If A= <5 ,1 ,-2 > and B= <4 ,-2 ,3 >, what is A*B -||A|| ||B||?

May 12, 2017

$12 - \sqrt{870}$

Explanation:

For two vectors $A$ and $B$ of the form $A = < {A}_{x} , {A}_{y} , {A}_{z} >$ and $B = < {B}_{x} , {B}_{y} , {B}_{z} > ,$ the dot product $A \cdot B$ is given by $\left({a}_{x} \cdot {b}_{x}\right) + \left({a}_{y} \cdot {b}_{y}\right) + \left({a}_{z} \cdot {b}_{z}\right)$.
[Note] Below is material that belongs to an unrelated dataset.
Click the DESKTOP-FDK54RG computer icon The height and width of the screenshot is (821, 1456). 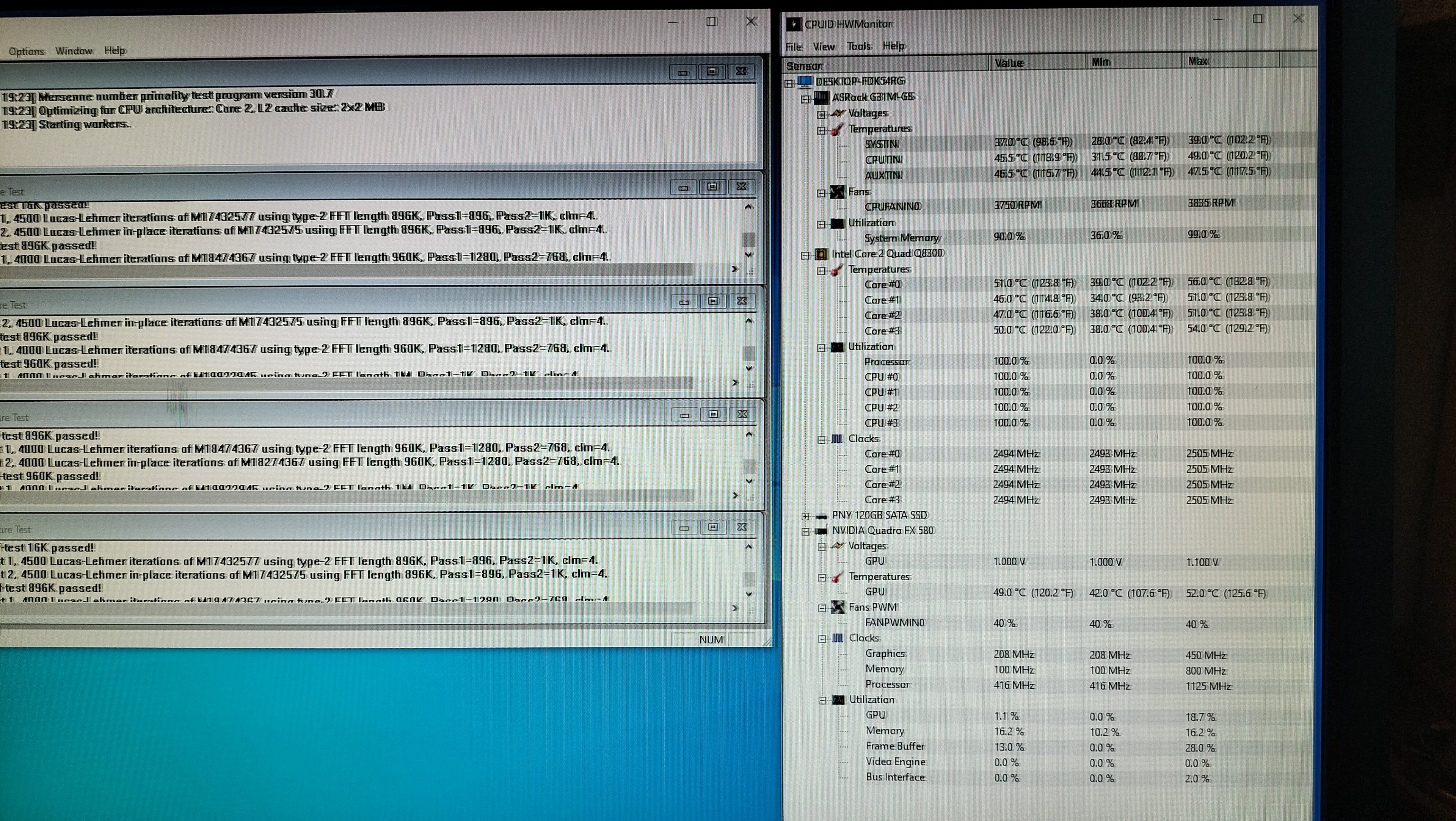click(804, 83)
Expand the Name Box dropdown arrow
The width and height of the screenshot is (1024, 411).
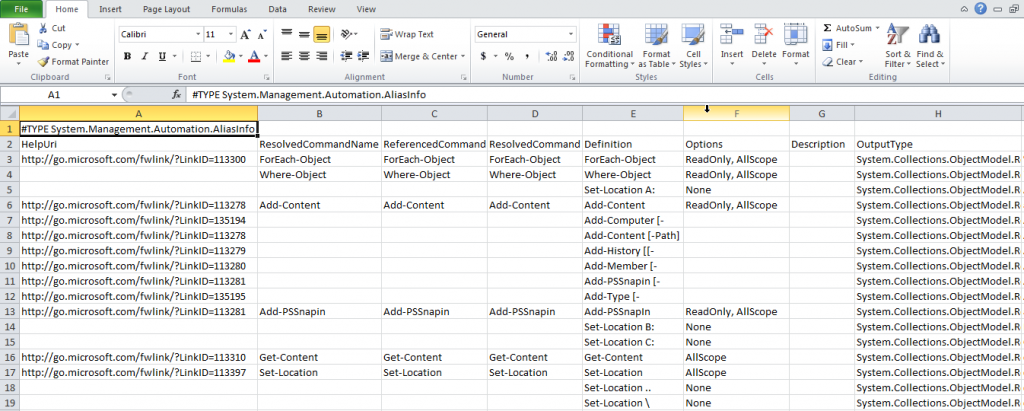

For $A = < 5 , 1 , - 2 >$ and $B = < 4 , - 2 , 3 >$, we have:

$A \cdot B = \left(5 \cdot 4\right) + \left(1 \cdot - 2\right) + \left(- 2 \cdot 3\right) = 20 - 2 - 6 = \textcolor{b l u e}{12}$

The next part is the product of the magnitudes of vectors $A$ and $B$. The magnitude of a vector $A = < {A}_{x} , {A}_{y} , {A}_{z} >$ is given by:

$| A | = \sqrt{{\left({A}_{x}\right)}^{2} + {\left({A}_{y}\right)}^{2} + {\left({A}_{z}\right)}^{2}}$

For the given vectors $A$ and $B$:

$| A | = \sqrt{{\left(5\right)}^{2} + {\left(1\right)}^{2} + {\left(- 2\right)}^{2}} = \sqrt{25 + 1 + 4} = \sqrt{30}$

$| B | = \sqrt{{\left(4\right)}^{2} + {\left(- 2\right)}^{2} + {\left(3\right)}^{2}} = \sqrt{16 + 4 + 9} = \sqrt{29}$

We then have $| A | \cdot | B | = \sqrt{30} \cdot \sqrt{29} = \sqrt{870}$

Then $A \cdot B - | A | | B | = 12 - \sqrt{870}$.